- Text provided
The first reason is to analyse the projects that the IOC has accepted as satisfactory for Games operations. While each edition of the Games has inevitable adjustments to major infrastructure projects, the general Games plan as outlined in the bid books can be considered a candidate city´s enticement to the IOC – what I am calling “the bait.” Bid books present an idealized Olympic City that will appeal to the aesthetic tastes, functional necessities, and discursive predilections of the IOC (Kassens-Noor, 2012).
A second reason to examine the bid books is to analyse the promised benefits to the resident population, or the “legacy” that public monies will deliver after the Games have gone. In this way we can hold the Games coalition accountable for the (non-binding) promises that they have made vis a vis the candidacy files and will be able to analyse more rigorously the eventual deliverables in terms of cost, functionality, opportunity cost, and public use value.
Third, by looking closely at the bid books, we can then compare the shifts in the Olympic project over time, uncovering these changes within a broader chronology of Games preparation. This is what I call “the switch”.
And finally, while the bid books do not indicate processes of planning, contracting, financing, and construction, by tracing the evolution of Olympic projects from their origins in the bid to their physical presence on the urban landscape, we can identify process of dislocation, corruption, legal exceptionality, and rule by decree. This is the “execute” phase, in which we have seen innumerable instances of human rights violations, police violence, and executive orders that have displaced tens of thousands from their homes in the name of Olympic preparedness (Comitê Popular da Copa e Olimpíadas do Rio de Janeiro, 2015).

- Given information

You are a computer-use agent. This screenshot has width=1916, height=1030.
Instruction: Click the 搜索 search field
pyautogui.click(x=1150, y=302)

- Problems
- A) Answer these from the passage on Olympic bid books:
(i) What does the author call the general Games plan that a candidate city offers to entice the IOC?
(ii) What name does the author give to the shifts in the Olympic project over time?
(iii) What phase covers tracing Olympic projects from the bid to their physical presence on the urban landscape?
- B) Reproduce the part of the passage on Olympic bid books starting with "A second reason" and going on through "public use value.".

- The solutions
- A)
(i) "The bait."
(ii) "The switch."
(iii) The "execute" phase.

- B)
A second reason to examine the bid books is to analyse the promised benefits to the resident population, or the “legacy” that public monies will deliver after the Games have gone. In this way we can hold the Games coalition accountable for the (non-binding) promises that they have made vis a vis the candidacy files and will be able to analyse more rigorously the eventual deliverables in terms of cost, functionality, opportunity cost, and public use value.